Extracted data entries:
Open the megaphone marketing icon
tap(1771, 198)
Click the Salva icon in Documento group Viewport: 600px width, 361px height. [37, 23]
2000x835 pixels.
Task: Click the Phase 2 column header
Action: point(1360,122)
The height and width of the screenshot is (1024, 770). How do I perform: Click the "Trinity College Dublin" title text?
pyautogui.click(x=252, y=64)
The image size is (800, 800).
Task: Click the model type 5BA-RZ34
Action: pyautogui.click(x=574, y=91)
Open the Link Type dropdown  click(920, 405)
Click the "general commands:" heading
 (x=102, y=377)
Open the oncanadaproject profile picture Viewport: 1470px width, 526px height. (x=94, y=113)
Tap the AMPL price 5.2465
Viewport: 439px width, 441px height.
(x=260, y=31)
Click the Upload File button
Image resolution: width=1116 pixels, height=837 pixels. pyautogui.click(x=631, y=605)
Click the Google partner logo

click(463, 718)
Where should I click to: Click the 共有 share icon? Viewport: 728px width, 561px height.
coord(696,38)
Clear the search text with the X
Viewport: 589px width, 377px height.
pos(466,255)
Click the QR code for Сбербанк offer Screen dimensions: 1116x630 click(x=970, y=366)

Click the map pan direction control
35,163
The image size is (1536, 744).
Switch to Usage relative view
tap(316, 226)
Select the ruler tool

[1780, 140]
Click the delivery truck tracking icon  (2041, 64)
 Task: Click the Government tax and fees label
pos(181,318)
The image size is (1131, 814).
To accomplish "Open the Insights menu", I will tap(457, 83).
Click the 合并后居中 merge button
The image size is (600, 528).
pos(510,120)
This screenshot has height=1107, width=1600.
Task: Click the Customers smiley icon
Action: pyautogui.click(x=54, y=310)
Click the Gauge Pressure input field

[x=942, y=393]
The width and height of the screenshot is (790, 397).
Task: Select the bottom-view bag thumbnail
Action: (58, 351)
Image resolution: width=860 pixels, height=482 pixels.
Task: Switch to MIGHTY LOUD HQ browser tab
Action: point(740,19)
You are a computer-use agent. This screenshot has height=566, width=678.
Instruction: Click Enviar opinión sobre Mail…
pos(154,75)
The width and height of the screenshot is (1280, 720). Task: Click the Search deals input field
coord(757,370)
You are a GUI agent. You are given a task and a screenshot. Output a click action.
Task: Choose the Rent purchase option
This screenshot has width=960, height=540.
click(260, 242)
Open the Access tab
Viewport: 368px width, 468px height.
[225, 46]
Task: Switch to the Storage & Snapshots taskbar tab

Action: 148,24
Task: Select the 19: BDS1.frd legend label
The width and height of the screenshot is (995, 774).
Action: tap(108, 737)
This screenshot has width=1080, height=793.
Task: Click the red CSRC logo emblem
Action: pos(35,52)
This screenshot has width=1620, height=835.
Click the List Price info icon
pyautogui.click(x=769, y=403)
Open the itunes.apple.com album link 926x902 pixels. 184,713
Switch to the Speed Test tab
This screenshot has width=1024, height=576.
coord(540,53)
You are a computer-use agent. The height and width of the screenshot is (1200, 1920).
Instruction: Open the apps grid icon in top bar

- [Stated goal] Lay out the lines of the material above as a JSON list of strings, one string per line and no blank lines. Begin at the line that has "Where should I" and stop after the line that has "Action: pyautogui.click(x=54, y=310)".

- [Finished task]
[
  "Where should I click to: Click the 共有 share icon? Viewport: 728px width, 561px height.",
  "coord(696,38)",
  "Clear the search text with the X",
  "Viewport: 589px width, 377px height.",
  "pos(466,255)",
  "Click the QR code for Сбербанк offer Screen dimensions: 1116x630 click(x=970, y=366)",
  "Click the map pan direction control",
  "35,163",
  "The image size is (1536, 744).",
  "Switch to Usage relative view",
  "tap(316, 226)",
  "Select the ruler tool",
  "[1780, 140]",
  "Click the delivery truck tracking icon  (2041, 64)",
  " Task: Click the Government tax and fees label",
  "pos(181,318)",
  "The image size is (1131, 814).",
  "To accomplish \"Open the Insights menu\", I will tap(457, 83).",
  "Click the 合并后居中 merge button",
  "The image size is (600, 528).",
  "pos(510,120)",
  "This screenshot has height=1107, width=1600.",
  "Task: Click the Customers smiley icon",
  "Action: pyautogui.click(x=54, y=310)"
]